Para Marisleide Santos, delegada da mulher em Anápolis, vítimas de violência devem ficar atentas aos sinais de agressão e denunciar

E nem sempre o agressor possui características de um psicopata ou pessoas transtornada a ponto de matar alguém. O mito do bom marido, bom pai, provedor em casa e amigo de todos pode mascarar uma violência que está a ponto de aflorar. “Ninguém surta para trabalhar, nem para rezar. Só surta para fazer coisa errada”, ressalta a delegada.

Justiça

O grande problema é quando os casos de violência contra a mulher chegam ao judiciário, conforme explicou. “O juiz, se tivesse um pouco menos papel e ver que é uma pessoa embaixo do papel, atenderia melhor. Porque é grave”, ressaltou.

Ela, que atuou por três anos e meio no Grupo de Investigação de Homicídios de Anápolis, já viu de tudo, violências contra a mulher que não poderiam ser escritas em um único livro. Como mulher, ela se sente no lugar de cada vítima, mas sabe que não pode fazer justiça com as próprias mãos. O processo legal deve ser respeitado: “A gente tem que trabalhar dentro da lei”.

Agressão verbal pode ser o indício de algo mais grave

Juliana Albuquerque tem 32 anos e é monitora de vigilância privada. Há quatro anos, ela se separou do seu ex-marido, com o qual foi casada durante oito anos. Quando deu à luz um menino e chegou ao período do “resguardo”, Juliana relata que o ex-marido forçou que ela tivesse relações sexuais com ele, mesmo que ela não quisesse. “Eu fui vítima de um estupro causado pelo meu próprio marido”, explica.

Do estupro resultou uma nova gravidez, e foi aí que “começaram a surgir os primeiros sinais do descontrole dele”, com ingestão de bebidas alcoólicas, xingamentos e traições. As violências verbais também eram incessantes. “Ele dizia ‘você é feia, nenhum homem te quer, você tem que agradecer a Deus por eu querer você’, recorda-se. Para ela, o que era verbalizado “não era um murro, mas doía”. Quando ela começou a cobrar mais respeito, vieram os primeiros empurrões e agressões físicas: “Eu não acreditava que ele tinha feito aquilo”.

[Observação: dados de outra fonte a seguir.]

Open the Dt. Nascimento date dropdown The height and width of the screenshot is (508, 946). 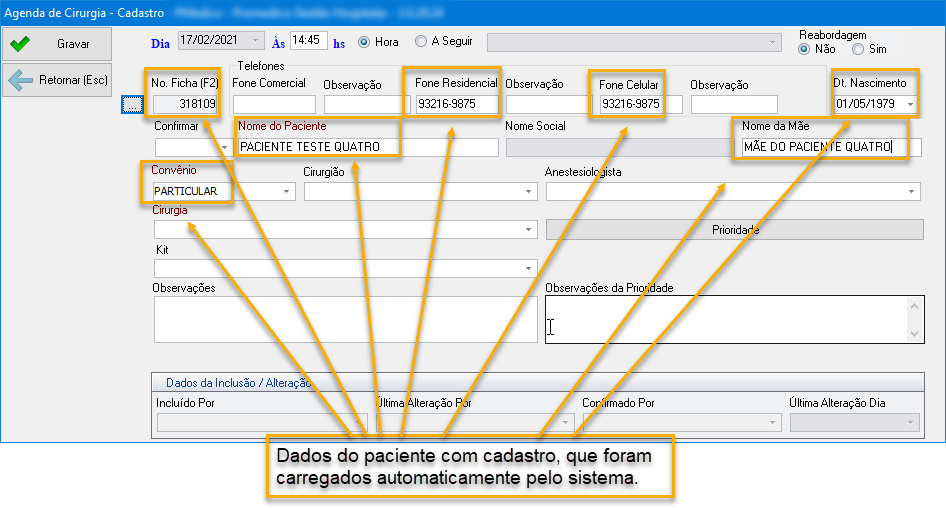(910, 104)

Juliana procurou uma delegada. A partir de então, começou o processo de separação e os trâmites judiciais. Quatro anos depois, ele ainda não foi preso. Hoje ela mora em Anápolis e ele no Estado do Mato Grosso. Livre do seu agressor, ela tem uma vida nova: “Não dependo de homem para eu viver”. Ela se sente “mulher novamente”. “A maioria tem salvação. É como se fosse uma doença. Você fica doente, você se trata, você se cura”, explica.

Verbal

M.R., que não terá o nome divulgado para sua proteção, ainda sofre agressões por parte do marido. Ela não quer ter que passar pelo que Juliana passou e por isso procurou a Delegacia da Mulher. Em 2015, seu companheiro já a tinha agredido verbalmente. Foi quando se separaram.

M.R. mostra as marcas recentes das agressões eu sofreu do ex-marido

Em 2016, eles “reataram”, e foi quando as agressões começaram, por questões banais. Quando M.R. falava ao telefone, por exemplo, logo ele iria conferir com quem ela tinha falado. As marcas no corpo ainda podem ser observadas, mas começam a sair. A ferida emocional, entretanto, está longe de passar. Ela ainda convive com o drama de “escolher a pessoa errada”.